It’s the 40th anniversary of the original Mobile Suit Gundam series. A user on Reddit celebrated by posting the above image that he created. It sparked a realization in me: the messaging in the majority of Gundam series is ineffective. The stories are generally fine and each series is enjoyable in its own, but the yarn it tries to spin about the horrors of war just doesn’t work.
Reddit user Rodrigs99 unintentionally makes the point in the sentence on the bottom by so easily mentioning both the “badass mech fights” and “horrors of war” at the same time. The explicit message the story tries to tell is that war is hell, ruining everything that it touches. On the other hand, it glorifies the violence. There are good and bad people on both sides of the war, but our heroes are big damn heroes engaging in big damn violence that is entertaining as all hell. If war is hell, it’s also a hell of a war.
The poor messaging is not necessarily a fault of the writers or the medium. It really falls on the people financing the production, the television network along with Sunrise. The point of Gundam, and this is me putting my skeptical spectacles back on, is to sell merchandise. Cool looking mecha and enjoyable fights are going to make that happen.

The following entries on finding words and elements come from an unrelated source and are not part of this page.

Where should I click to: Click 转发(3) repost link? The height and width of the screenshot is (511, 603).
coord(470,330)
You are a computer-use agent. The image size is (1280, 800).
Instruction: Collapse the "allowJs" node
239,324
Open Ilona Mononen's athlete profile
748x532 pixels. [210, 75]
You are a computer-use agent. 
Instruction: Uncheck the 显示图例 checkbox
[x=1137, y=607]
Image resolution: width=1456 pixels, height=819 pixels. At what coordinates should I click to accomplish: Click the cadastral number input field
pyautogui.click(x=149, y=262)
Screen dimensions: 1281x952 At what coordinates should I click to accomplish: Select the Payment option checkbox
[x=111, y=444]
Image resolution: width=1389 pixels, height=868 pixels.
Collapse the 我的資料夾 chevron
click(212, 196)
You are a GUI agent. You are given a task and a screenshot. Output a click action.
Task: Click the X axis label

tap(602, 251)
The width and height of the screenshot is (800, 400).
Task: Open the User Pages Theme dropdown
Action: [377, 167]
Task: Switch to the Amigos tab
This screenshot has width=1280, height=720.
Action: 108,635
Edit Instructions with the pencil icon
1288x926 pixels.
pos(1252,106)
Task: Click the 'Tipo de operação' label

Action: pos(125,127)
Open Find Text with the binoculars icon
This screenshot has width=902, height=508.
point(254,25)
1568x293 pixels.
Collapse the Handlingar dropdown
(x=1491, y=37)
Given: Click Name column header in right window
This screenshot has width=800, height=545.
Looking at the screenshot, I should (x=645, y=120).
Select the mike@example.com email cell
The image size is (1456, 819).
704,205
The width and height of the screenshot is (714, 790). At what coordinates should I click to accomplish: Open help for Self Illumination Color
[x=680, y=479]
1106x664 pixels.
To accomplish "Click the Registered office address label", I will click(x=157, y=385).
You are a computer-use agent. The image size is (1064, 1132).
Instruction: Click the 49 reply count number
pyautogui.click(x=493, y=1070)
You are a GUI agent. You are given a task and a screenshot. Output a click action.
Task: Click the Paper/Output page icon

If the show were to show tragedy every time someone stepped into the cockpit, you wouldn’t have kids watching and eager to reproduce the scenes with their own toys. You’d probably leave them shell-shocked.
The very first series is the most guilty of glorifying combat. If you read the novels that Yoshiyuki Tomino would later go on to write, you would find a much more serious version of the story. Instead, the TV series is bright and colorful with quite upbeat music. The first victory in the war that the viewer sees is Amuro blowing up an enemy Mobile Suit with his Gundam. This blows a hole in the side of the colony on which they’re stationed, and it seems fairly underplayed. A massive hole in the side of a space colony full of civilians should be played like something akin to a bomb exploding in a city. There is some fallout, but it seems subdued. And purposely so. Because Mobile Suit Gundam was a cartoon for children.
The follow-up series, Mobile Suit Gundam Zeta, is much better about staying on message. Each step of the way, tragedy befalls Kamille, our protagonist. It’s almost comical the lengths to which the series went in trying to crush the guy. He watches his parents die while they’re being used as hostages, really, to hurt him despite his being on a ship with rebels who served in the previous war. He befriends someone whose whole being was altered and his psychologically damaged, only to watch her get killed by the same guy responsible for his parents’ deaths. He watches another altered woman face her own tragedy. During the long final battle he watches a number of his friends die. Due to his esper-like ability, he is able to carry their spirits with him. Then he is basically lobotomized psychically. The color palette is slightly darker in this series, the soundtrack more somber, and sometimes it makes the viewer sit through the more tragic moments.
I mean, it’s good at sharing the message more implicitly than the original. But it still glorifies the violence. The Mobile Suits do some awesome things in the series. It also makes the previous series’ rival and antagonist over to the protagonist’s side, indicating that there is redemption in violence so long as violence is committed for the right cause.
Subsequent series are, in general, no better. (There are exceptions.) If the series weren’t made in Japan, it could be accused of being propaganda for the military. However, at the time the original Gundam series was created, the Japanese were not allowed to have a military. The series is just about selling gunpla (plastic models) and other related merchandise.
Despite what I consider a valid criticism, that does not mean that people should no longer watch or support the Gundam franchise. It just means to be aware. Much of the media we consume is problematic in some way. Acknowledging that is helpful. Calling it out is more helpful. Dissatisfaction among viewers can result in stories in the future that address the concerns or take the story in a new and potentially exciting directions. At least that’s the hope. We can’t be fed the same clichés over and over again. At some point a studio will take a risk and give us something even more exciting.